17. The device of Claim 1 or 4, in which the rotary-driven vessel facilitates dissociation of the electrolytic solution, producing oxygen and hydrogen while simultaneously generating a potential difference between the electrodes, if the rotational speed is large enough.

18. The device of Claim 1 or 4, in which the distance between the cathode and anode is variable such that electrostatic forces resulting from production of hydrogen are counterbalanced by the positioning of the electrodes relative to each other to produce a continued efficient dissociation of the ions as the electrolytic process continues.

19. The device of Claim 1 or 4, in which a continuous expansion of a central shell of hydrogen and oxygen forms around the center of the rotary-driven vessel, coordinated with a controlled gradual movement of the electrodes toward the periphery of the vessel.

20. The device of Claim 1 or 4, in which an expanding central cathode moves peripherally such that the outer anodes are in juxtaposition with the central cathode throughout their travel and the ideal distance between the electrodes, is continuously maintained.

21. The device of Claim 1 or 4, in which the cathode rotates at a different speed than the anode to aid mixing of a water-electrolyte mixture.

22. The device of Claim 1 or 4, in which a porous material of a central cathode facilitates free migration of hydrogen and oxygen ions.

23. The device of Claim 1 or 4, in which multiple electrodes comprise a mesh to further facilitate a migration of hydrogen ions.

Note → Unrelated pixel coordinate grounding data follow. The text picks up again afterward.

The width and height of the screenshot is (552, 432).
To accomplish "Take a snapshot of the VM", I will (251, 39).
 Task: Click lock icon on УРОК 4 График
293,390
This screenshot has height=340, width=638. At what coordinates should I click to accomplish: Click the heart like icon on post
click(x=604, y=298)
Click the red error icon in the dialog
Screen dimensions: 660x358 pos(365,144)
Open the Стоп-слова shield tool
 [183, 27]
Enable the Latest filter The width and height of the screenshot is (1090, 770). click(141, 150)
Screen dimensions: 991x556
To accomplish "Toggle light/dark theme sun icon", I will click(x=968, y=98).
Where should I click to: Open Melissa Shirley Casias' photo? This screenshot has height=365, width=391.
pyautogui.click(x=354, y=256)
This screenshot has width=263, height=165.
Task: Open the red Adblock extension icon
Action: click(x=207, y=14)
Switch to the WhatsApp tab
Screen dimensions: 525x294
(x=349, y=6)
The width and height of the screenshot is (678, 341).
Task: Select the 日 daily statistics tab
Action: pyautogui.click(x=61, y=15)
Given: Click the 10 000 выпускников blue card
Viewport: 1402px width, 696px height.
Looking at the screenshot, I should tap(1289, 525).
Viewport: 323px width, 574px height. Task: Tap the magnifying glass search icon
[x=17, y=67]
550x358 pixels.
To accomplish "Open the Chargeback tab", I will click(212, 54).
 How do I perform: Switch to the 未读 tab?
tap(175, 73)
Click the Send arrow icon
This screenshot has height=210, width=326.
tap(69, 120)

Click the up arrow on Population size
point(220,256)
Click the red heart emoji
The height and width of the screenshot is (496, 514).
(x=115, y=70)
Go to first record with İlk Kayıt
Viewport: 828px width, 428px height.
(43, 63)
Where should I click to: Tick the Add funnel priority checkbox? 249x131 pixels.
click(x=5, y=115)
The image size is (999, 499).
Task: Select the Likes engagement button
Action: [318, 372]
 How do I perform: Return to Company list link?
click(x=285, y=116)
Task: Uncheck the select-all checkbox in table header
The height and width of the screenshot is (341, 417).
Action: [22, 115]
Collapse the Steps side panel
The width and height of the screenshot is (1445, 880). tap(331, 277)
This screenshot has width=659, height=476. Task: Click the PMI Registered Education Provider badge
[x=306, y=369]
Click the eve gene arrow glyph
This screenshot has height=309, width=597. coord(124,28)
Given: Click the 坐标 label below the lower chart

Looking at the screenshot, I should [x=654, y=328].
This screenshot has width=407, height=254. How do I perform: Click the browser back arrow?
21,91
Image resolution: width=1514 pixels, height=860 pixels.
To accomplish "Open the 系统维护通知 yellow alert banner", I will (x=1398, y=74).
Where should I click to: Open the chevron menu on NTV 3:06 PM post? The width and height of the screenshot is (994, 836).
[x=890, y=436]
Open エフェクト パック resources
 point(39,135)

24. The device of Claim 2 or 4, in which:

a) water enters through a common wall of the cylinder or through coiled tubes, and openings of variable size and location are made to equalize the distribution of water to an entire wall of the porous anode;

b) the inlet means introduces water that is lighter in relation to an electrolyte in the device, and that preferentially migrates medially in order to mix effectively, forming dipoles and maintaining superior conductivity than if water were introduced centrally within the rotary-driven vessel;

c) a central plenum or shaft carries water and electric wires and facilitates transfer of produced gases and replacement of water and electrolyte;

d) a cone shaped plenum with or without a membrane further separates the two gases;
e) hydrogen utilization shunting means include at least one of vents, blowers, venturi outlets and turbines, in order to take advantage of the density of hydrogen;

f) the rotary-driven vessel is a cylindrical centrifuge or other vessel that increases the rate of electrolysis by reducing bubble blanketing and solution resistance.

g) the device has an inlet for supplying the electrolytic solution to the vessel and an outlet for discharging products of electrolysis;

h) the device is an electrohydrogen generator;

i) the device is equipped with a heat exchanger to keep the device with an optimal operating temperature range or with a supply of water of a suitable temperature for adding to facilitate continued electrolysis;

j) the rotary-driven vessel facilitates dissociation of the electrolytic solution, producing oxygen and hydrogen while simultaneously generating a potential difference between the electrodes, if the rotational speed is large enough;

k) the distance between the cathode and anode is variable such that electrostatic forces resulting from production of hydrogen are counterbalanced by the positioning of the electrodes relative to each other to produce a continued efficient dissociation of the ions as the electrolytic process continues;

l) a continuous expansion of a central shell of hydrogen and oxygen forms around the center of the rotary-driven vessel, coordinated with a controlled gradual movement of the electrodes toward the periphery of the vessel;

m) an expanding central cathode moves peripherally such that the outer anodes are in juxtaposition with the central cathode throughout their travel and the ideal distance between the electrodes, is continuously maintained;

n) the cathode rotates at a different speed than the anode to aid mixing of a water-electrolyte mixture;

o) a porous material of a central cathode facilitates free migration of hydrogen and oxygen ions;

p) multiple electrodes comprise a mesh to further facilitate a migration of hydrogen ions.